If we jump to the 6th link in the dependent origination which is contact we will see that when the mind goes out to the object and contact is established, there arises feeling. Feeling can be pleasant, unpleasant or neutral as the initial reaction to contact.

I suggest the feeling the vet experiences here is unpleasant which leads to aversion. That aversion is what later leads him to create an action. On basis of the 3 signs of existence, namely anatta the vet is here creating a self in the 10th link of dependent origination which is becomming. According to the Buddha one creates a self in 4 ways. Let's take the 2th aggreate as an example.

  • I am the feelings
  • The feelings are in me
  • I am in the feelings
  • The feelings belong to me

What is happening here is that the vet is creating a self. In order to contain the feelings (the object) and react to them one needs a vessel, a container. That container is the self that is being created. The vet is now identifiying with the feelings. He is taking ownership of them. In reality the feelings are just arisen impersonal phenomena that will cease to exist again. The feelings are not his and do not belong to him.

Why?

Because he has no control over them.

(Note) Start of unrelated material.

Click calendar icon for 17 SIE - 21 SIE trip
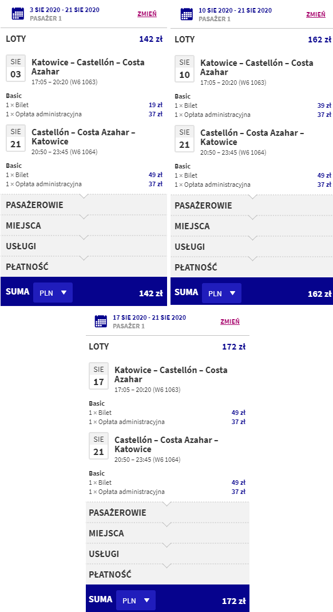Viewport: 333px width, 612px height. click(x=101, y=321)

He cannot say "i want to feel only positive feelings and never negative feelings". That is impossible and because of that the feelings are uncontrollable, they are ungovernable. What is uncontrollable and ungovernable is oppressing and that is not fit to be called a self.

What the vet should do in that situation according to buddhist practice is to merely observe the phenomena that has arisen and then observe how they will disintegrate after a certain amount of time. What is subject to arising is subject to cessation. In other words - do Vipassana meditation and learn about the true nature of reality. He will discover that a self is nowhere to be found. Everything works just fine without the need for a self to exist.

Now i would like to make another important point regarding the interfering with the death process of a being.

The fact that the vet does not know what the experience of the animal is the vet might interfere with the death process of that being. He might interfere with that being's comming to terms with its own death. We know that death holds some of the most profound insights that can have great significance for a beings path to enlightenment. By ending that beings life before the death process is finished the vet might take away that beings possibility to achieve these profound insights.

Also that being is experiencing the results of its own past deeds so by killing it in the middle of that process the vet breaks that “kamma-receiving process” which might result in that being getting a unfortunate rebirth where it must continue to receive the unfinished kammic results from its past life.

Suffering is like the fertiliser for our spiritual life. Suffering should not be "stopped" by killing (reacting) to it. Instead it must be understood in order to achieve insights based on it.

I think that part of the problem is due to most beings spending most time in conventional reality (sammuti sacca) which is based on concepts for example "a man, woman, animal etc.". These things do not really exist. They are merely convenient designations we apply to the comming together/a collection of a number of factors.

This misunderstanding of reality happens if a being does not understand how reality functions in terms of the 3 signs of existence.

Mahasi Sayadaw compares physical matter, materiality, to sea foam (p. 65). From far away sea foam looks like it has a structure to it but when you inspect it up close you will see that it is empty of any form. It is hollow and filled with air bubbles. Modern physics will tell you that solid matter is merely an illusion and that it actually consists of mostly empty space. This is due to the enormous amount of empty space there exists in an atom between the nucleus and the electrons.

If beings were to spend more time in ultimate reality (paramattha sacca) then they might view the situation of an animal suffering differently, as bare experience; "seeing, hearing etc.".

As i said in the beginning i do not have a final answer to this question. Please see only this answer as an input. It might not be as i have described here. If i have misunderstood anything please feel free to correct me.